Thanks, Michael. I think it's important to support existing workflows,
such as checking out projects as we do today. My point is that we should
extend the current set of wizards and framework so that users can do
team operations without having to deal with setting up projects. I've
seen a number of cases where users are forced to set up their
environments outside of Eclipse using the command-line version of CVS
since the Eclipse CVS integration doesn't support the way their
command-line peers have set up the repository.
And it doesn't need to be a native client. I'm not suggesting we throw
away the CVS client we have in Eclipse. We may need to extend it to
support these operations. But users expect these clients to work to the
same level as their command-line counterparts. One of the things that
bugs me about the ClearCase Remote Client is that it doesn't implement
all the operations I need, like reqmaster, and I do have to go to the
command-line at times to do my work.
And it seems to me to be a prerequisite if you are to take advantage of
the flexible resources that you have the source set up in the file
system first. The root tends not to be a project so you need to be able
to check out a CVS module, for example, to somewhere on the user's file
system and then have the projects created based on what he checked out.

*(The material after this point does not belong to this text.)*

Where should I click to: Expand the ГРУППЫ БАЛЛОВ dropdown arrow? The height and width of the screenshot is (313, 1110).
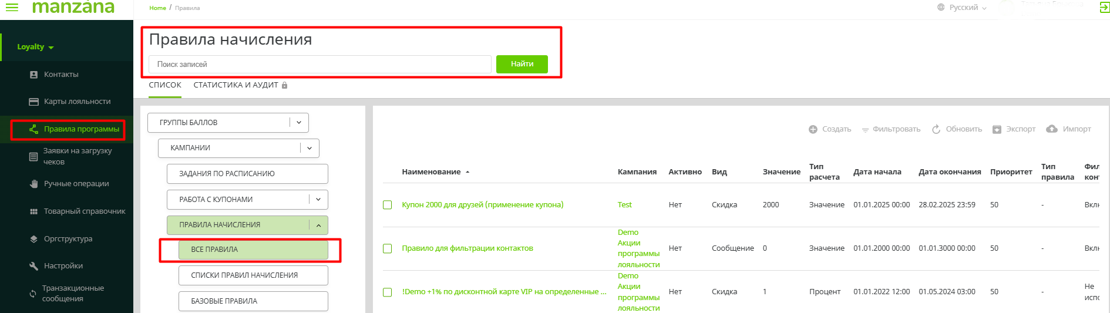coord(299,123)
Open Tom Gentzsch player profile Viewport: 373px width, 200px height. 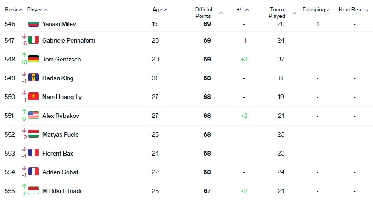[x=61, y=59]
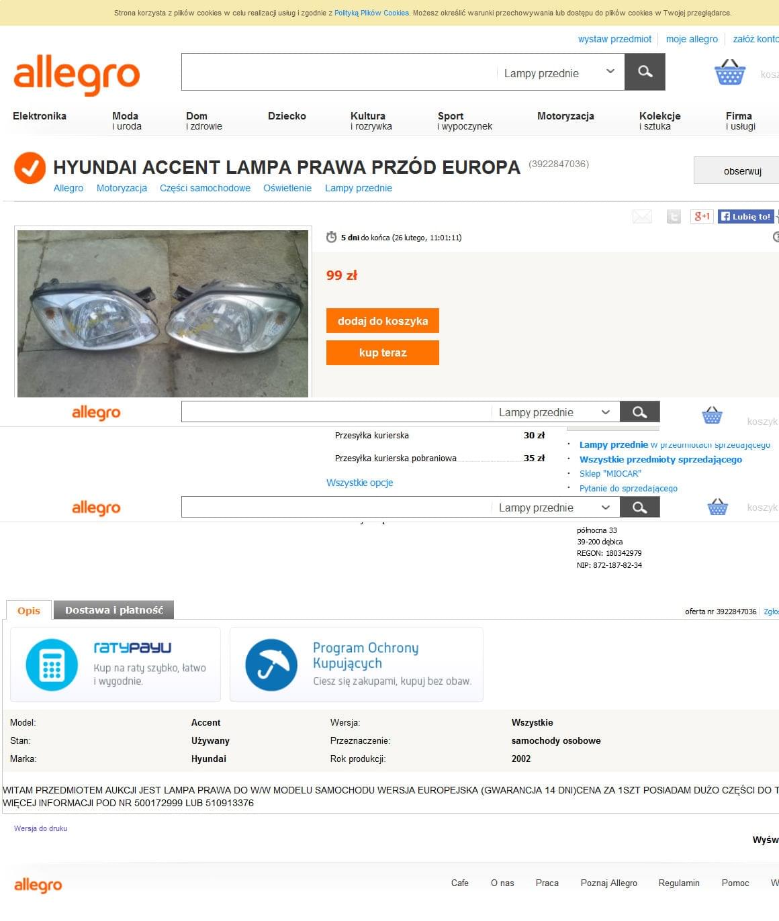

But, of course, we also need to support the existing environments were
these integrations work fine as is.
Doug.
________________________________
From: [EMAIL PROTECTED]
[mailto:[EMAIL PROTECTED] On Behalf Of
Michael Valenta
Sent: Thursday, October 02, 2008 8:50 PM
To: E4 developer list
Subject: Re: [eclipse-incubator-e4-dev] Straw man proposal
Doug,
I don't agree with the statement that Team providers should use
a native tool to bootstrap your Eclipse workspace (i.e. you used the
phrase "how team systems should work"). I think that the user should
have the option to use the native tool if they so choose but I think
that many users appreciate being able to setup their Eclipse workspaces
using checkout (load, etc) wizards integrated in Eclipse (i.e. I can't
imagine what life would be like if I had to use the CVS or SVN command
line clients to checkout projects from those repositories and then
import them into Eclipse).
Or were you describing this from the standpoint of a desirable
architecture for a repository provider implementation were a native
client is used for the operations on the local file system and the
integration in Eclipse is handled through a layer on top of that that
makes any changes on the local file system known to the Project layer so
it can be passed on to the application layer? I know this is done in
many cases but does have drawbacks, mostly related to responsiveness of
the UI during long operations (e.g. progress reporting, cancellation,
resource deltas).
Michael
On Thu, Oct 2, 2008 at 8:18 PM, Schaefer, Doug
<[EMAIL PROTECTED]> wrote:
Hey gang,
To feed the discussion for tomorrow's resource meeting,
I have put together a straw man proposal for the e4 resource system
architecture. I'm sure it has a lot of holes and I'm hoping you'll help
me fill them. I could also be totally on the wrong track and maybe
there's better answers we can put on the table. But let's discuss.
The proposal is here:
http://wiki.eclipse.org/E4/Resources/Strawman
<http://wiki.eclipse.org/E4/Resources/Strawman>
Also at tomorrow's meeting we should discuss if we want
to continue our discussions on the platform-core-dev list, or move them
to the e4-dev list. My opinion is changing on this. I'd like to get
concensus from the team on how we want to do this.
Cheers,
Doug.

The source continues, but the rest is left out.